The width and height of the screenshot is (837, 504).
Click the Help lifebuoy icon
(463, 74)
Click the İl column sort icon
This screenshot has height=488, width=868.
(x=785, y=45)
____
> _The problem_
Copy out the whole listing exactly.

> _Solution for this exercise_
The width and height of the screenshot is (837, 504).
Click the Help lifebuoy icon
(463, 74)
Click the İl column sort icon
This screenshot has height=488, width=868.
(x=785, y=45)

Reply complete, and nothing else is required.